• WORK TASK
Give a single number in reply. It is the count of lines below that contain the string "computer".

[Dataset items]
Segment Open

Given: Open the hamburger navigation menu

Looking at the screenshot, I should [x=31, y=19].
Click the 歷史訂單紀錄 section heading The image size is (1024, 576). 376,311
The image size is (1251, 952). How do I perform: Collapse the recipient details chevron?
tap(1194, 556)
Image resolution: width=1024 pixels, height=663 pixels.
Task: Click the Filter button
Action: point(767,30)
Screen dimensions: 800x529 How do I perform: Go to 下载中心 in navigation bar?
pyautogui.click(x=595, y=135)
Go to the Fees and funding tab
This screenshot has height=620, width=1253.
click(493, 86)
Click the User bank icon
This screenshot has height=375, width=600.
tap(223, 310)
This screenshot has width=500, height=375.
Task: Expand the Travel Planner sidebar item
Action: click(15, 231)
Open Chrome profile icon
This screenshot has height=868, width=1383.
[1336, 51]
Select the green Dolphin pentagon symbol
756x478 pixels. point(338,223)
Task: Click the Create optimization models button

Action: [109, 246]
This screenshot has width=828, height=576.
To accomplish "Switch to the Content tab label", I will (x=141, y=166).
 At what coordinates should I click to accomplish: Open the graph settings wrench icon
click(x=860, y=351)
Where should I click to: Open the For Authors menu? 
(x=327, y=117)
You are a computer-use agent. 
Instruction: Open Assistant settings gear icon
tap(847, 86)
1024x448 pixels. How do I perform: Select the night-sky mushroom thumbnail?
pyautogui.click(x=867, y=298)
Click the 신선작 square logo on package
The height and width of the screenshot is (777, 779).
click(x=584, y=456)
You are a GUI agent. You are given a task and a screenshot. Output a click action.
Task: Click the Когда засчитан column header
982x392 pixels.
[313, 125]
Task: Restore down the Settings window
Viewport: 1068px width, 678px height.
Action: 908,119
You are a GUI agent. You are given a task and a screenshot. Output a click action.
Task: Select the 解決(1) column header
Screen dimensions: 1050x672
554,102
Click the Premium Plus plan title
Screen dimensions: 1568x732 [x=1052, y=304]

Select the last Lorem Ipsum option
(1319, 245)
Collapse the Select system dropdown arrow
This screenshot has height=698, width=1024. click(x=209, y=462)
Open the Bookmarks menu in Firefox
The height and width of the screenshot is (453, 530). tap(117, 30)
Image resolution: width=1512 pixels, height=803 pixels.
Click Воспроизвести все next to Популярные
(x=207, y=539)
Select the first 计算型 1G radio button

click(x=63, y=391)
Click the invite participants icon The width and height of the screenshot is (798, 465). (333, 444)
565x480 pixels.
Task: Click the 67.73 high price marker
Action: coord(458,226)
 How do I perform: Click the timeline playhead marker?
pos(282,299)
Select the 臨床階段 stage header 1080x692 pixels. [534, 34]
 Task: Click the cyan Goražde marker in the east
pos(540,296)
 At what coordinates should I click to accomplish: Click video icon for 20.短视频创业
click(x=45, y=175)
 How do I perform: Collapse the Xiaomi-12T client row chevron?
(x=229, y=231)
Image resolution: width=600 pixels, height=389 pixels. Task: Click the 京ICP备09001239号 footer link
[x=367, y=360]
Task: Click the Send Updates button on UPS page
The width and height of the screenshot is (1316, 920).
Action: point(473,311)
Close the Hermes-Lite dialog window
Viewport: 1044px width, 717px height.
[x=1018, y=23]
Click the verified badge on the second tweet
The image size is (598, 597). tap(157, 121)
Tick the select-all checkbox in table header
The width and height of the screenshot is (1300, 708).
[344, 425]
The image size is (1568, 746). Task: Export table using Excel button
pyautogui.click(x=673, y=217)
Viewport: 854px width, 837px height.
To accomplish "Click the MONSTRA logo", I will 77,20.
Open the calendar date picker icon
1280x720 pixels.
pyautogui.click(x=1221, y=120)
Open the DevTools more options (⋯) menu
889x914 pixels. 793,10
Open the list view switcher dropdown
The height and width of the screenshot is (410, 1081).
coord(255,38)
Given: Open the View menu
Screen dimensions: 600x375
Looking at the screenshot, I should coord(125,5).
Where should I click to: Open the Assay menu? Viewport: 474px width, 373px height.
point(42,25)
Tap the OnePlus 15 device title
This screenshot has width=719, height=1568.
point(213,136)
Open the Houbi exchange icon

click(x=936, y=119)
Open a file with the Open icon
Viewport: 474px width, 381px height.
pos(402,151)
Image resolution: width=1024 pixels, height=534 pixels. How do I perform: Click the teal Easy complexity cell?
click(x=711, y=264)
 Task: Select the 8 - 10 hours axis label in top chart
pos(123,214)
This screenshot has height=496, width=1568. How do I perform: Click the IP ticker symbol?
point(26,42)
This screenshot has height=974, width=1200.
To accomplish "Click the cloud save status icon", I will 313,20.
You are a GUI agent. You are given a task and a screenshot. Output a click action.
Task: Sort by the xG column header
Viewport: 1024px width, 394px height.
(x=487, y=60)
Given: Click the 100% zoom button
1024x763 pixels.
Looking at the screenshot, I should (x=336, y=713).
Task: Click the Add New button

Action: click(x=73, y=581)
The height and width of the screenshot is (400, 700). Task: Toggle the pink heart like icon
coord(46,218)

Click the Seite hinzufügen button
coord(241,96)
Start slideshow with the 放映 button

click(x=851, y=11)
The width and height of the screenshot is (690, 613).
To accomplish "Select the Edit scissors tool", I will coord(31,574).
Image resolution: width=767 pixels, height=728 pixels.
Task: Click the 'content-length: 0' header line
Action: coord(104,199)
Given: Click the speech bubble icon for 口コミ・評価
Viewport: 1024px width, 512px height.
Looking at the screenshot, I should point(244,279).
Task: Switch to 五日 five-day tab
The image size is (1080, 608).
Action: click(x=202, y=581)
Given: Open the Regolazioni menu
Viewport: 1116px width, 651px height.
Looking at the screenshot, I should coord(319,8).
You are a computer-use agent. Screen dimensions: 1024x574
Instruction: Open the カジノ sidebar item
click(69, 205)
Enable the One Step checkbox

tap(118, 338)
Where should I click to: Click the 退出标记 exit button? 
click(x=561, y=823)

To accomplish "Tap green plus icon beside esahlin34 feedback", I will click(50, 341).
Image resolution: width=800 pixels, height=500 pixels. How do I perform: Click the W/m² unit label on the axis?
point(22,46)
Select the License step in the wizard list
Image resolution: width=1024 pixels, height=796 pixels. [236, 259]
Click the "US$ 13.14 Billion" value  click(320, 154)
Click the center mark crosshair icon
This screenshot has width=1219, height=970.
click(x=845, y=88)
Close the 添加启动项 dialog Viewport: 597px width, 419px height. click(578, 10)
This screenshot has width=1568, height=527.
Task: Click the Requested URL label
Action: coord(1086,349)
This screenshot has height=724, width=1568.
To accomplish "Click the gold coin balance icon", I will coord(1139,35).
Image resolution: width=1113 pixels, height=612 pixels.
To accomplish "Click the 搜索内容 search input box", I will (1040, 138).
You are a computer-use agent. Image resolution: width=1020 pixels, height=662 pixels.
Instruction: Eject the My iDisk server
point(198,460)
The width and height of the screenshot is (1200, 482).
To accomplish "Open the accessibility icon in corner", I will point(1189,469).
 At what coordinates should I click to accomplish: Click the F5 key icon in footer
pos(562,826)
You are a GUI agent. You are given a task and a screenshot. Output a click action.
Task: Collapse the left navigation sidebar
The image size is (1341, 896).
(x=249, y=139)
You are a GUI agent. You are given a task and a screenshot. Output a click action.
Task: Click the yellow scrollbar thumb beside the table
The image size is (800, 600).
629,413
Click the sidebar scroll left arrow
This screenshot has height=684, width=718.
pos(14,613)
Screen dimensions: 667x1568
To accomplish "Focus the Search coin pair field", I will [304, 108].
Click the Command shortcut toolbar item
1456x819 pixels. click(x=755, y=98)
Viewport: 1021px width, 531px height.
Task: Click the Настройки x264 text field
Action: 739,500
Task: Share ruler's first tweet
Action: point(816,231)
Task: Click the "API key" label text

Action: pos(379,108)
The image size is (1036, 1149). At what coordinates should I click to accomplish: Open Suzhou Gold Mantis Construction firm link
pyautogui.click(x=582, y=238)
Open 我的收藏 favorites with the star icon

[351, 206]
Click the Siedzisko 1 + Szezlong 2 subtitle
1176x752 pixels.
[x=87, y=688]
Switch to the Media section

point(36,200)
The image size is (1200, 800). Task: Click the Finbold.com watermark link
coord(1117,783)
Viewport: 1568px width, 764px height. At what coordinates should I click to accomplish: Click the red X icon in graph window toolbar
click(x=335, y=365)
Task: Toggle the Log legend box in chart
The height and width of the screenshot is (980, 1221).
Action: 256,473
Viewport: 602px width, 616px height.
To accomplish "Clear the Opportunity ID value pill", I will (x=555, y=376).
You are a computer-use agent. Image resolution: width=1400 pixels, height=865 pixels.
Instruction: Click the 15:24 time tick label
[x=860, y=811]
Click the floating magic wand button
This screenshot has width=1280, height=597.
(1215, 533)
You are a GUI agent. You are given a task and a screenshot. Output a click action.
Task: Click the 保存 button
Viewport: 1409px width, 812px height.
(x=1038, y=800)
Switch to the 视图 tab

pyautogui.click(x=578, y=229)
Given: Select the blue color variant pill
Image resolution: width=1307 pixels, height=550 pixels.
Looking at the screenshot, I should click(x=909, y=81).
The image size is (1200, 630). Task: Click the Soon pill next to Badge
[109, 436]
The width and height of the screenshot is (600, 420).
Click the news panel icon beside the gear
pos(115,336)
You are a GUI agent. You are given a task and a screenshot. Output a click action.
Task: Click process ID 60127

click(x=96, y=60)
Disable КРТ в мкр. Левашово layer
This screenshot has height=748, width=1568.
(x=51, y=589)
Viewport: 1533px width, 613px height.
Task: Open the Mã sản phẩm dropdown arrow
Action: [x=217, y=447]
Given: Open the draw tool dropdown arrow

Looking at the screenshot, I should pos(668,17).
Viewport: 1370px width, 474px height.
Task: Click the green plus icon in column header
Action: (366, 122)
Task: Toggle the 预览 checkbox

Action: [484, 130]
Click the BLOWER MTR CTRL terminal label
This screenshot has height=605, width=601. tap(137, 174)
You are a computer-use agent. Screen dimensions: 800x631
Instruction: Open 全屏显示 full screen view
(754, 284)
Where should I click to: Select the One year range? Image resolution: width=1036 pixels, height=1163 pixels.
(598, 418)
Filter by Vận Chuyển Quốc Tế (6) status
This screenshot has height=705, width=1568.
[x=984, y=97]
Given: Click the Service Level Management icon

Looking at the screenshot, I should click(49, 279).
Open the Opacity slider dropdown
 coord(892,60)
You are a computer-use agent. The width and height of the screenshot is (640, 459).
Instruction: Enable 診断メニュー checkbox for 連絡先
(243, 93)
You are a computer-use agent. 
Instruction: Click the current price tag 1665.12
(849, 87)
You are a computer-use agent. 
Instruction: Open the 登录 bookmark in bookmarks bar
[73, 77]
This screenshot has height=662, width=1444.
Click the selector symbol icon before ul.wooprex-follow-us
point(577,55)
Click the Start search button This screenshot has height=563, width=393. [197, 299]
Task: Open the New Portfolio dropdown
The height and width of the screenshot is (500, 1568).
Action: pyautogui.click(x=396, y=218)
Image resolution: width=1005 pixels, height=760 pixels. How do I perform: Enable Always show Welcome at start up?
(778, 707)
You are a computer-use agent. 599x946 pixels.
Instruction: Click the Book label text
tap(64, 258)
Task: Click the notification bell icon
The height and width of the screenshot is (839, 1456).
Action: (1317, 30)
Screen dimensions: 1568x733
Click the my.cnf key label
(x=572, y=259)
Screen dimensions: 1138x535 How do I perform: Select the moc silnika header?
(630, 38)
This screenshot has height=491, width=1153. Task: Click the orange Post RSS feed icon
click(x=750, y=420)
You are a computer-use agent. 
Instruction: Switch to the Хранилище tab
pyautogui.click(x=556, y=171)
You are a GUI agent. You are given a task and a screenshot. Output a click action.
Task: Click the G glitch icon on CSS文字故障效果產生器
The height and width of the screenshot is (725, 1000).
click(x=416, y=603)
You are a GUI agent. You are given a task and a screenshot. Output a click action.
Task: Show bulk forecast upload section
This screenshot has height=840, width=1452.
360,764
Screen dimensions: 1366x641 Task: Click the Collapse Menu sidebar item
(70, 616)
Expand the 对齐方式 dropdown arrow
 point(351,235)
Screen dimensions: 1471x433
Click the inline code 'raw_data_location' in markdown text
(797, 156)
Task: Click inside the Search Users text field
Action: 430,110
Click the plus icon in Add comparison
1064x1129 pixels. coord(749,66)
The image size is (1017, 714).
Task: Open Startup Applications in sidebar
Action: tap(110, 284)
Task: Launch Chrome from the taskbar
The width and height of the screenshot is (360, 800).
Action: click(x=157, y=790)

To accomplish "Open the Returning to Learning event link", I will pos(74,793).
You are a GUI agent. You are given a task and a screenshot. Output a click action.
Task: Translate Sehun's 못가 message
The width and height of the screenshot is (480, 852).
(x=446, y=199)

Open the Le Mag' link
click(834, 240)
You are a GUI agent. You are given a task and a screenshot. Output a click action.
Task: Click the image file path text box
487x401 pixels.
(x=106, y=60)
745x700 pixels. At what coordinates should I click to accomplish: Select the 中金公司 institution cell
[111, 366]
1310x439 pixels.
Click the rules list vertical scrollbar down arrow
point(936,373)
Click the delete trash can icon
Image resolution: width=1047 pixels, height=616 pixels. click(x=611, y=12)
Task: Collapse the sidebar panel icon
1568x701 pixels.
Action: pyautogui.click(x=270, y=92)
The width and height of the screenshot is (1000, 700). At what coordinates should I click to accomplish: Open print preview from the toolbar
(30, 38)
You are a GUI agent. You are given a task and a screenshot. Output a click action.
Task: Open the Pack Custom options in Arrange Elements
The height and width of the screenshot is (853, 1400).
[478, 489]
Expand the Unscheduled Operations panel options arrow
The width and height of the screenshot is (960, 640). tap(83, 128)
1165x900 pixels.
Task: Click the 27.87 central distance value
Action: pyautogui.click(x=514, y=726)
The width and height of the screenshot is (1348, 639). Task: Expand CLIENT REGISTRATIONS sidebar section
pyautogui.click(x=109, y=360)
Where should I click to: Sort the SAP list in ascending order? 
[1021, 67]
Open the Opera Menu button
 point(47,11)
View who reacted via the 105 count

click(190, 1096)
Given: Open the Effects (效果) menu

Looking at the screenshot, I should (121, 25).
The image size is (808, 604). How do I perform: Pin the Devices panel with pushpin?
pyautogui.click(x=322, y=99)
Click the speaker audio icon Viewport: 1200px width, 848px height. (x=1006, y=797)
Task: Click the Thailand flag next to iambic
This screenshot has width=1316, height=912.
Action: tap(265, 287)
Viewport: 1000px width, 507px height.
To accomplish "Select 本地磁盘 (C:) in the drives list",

Segment Closed

• ANSWER FOR THE TASK
10